FROM THE oxford companion TO new zealand literature
Shadbolt, Maurice (1932–2004), fiction writer and playwright, was born in Auckland and educated at Te Kuiti HS, Avondale College and Auckland University College.
He worked as a journalist for various New Zealand newspapers and as a scriptwriter and director of documentary films for the New Zealand National Film Unit until 1957, when he left for Europe. This period of his life is recorded in One of Ben’s: A New Zealand Medley (1993). Before he returned in 1960 he published his first book, a collection of stories grandly titled The New Zealanders (1959). Although the book brought Shadbolt immediate recognition in Britain, where it was highly praised by such influential reviewers as Alan Sillitoe and Muriel Spark, in New Zealand the critical response was predominantly, and probably unfairly, negative. The eleven stories chronicled New Zealand’s social history during the first half of the twentieth century, introducing themes which have remained important throughout Shadbolt’s oeuvre.

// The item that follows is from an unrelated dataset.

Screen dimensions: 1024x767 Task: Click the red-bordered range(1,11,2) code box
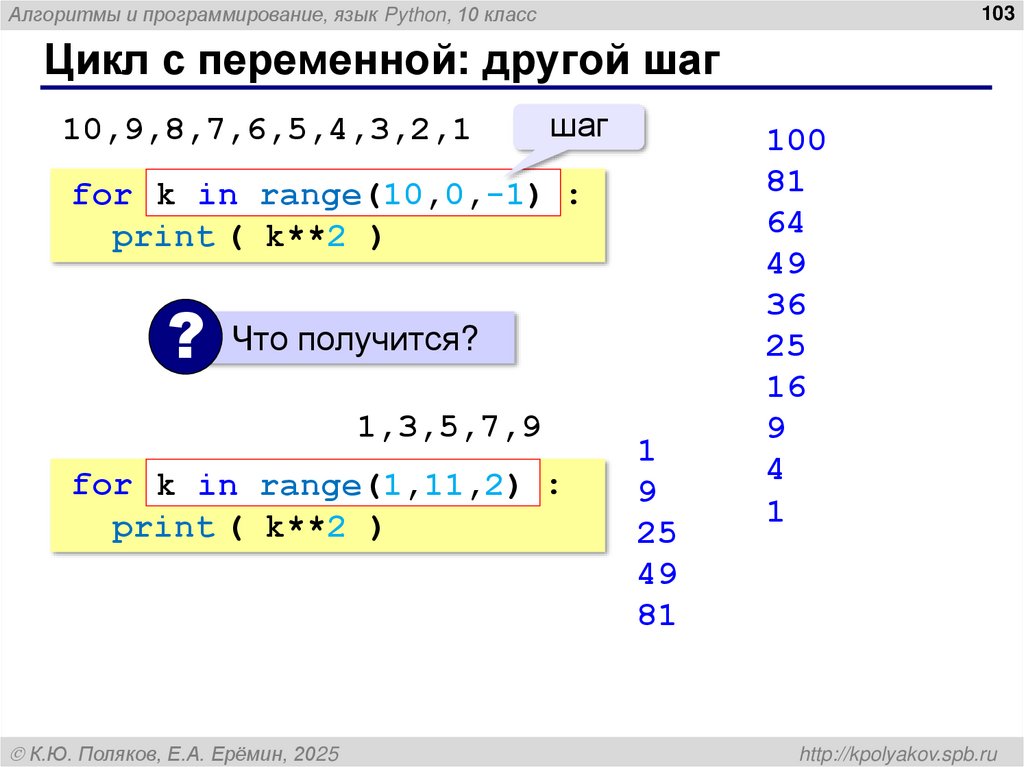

In his next collection of stories, Summer Fires and Winter Country (1963) Shadbolt continues to chronicle the lives of young New Zealanders of his own generation. The impressive opening story, ‘Ben’s Land’, draws on his own family history, and introduces material which would later be reworked in his first novel, Among the Cinders (1965), expanded in The Lovelock Version (1980), and revisited again in his later autobiographical work, One of Ben’s. Among the Cinders, which began as a satire on contemporary New Zealand literature, is best read as a realist novel which explores New Zealand’s history from the pioneering days to the 1950s through the relationship between the adolescent Nick Flinders and his grandfather Hubert. Here Shadbolt found a pattern for treating past and present that he would reuse and develop in later works. He then published another collection of short fiction, The Presence of Music (1967), a triptych of three novellas which deal with the theme of the artist in society, his last collection of new stories for almost thirty years. (Figures in Light: Selected Stories was published in 1978.)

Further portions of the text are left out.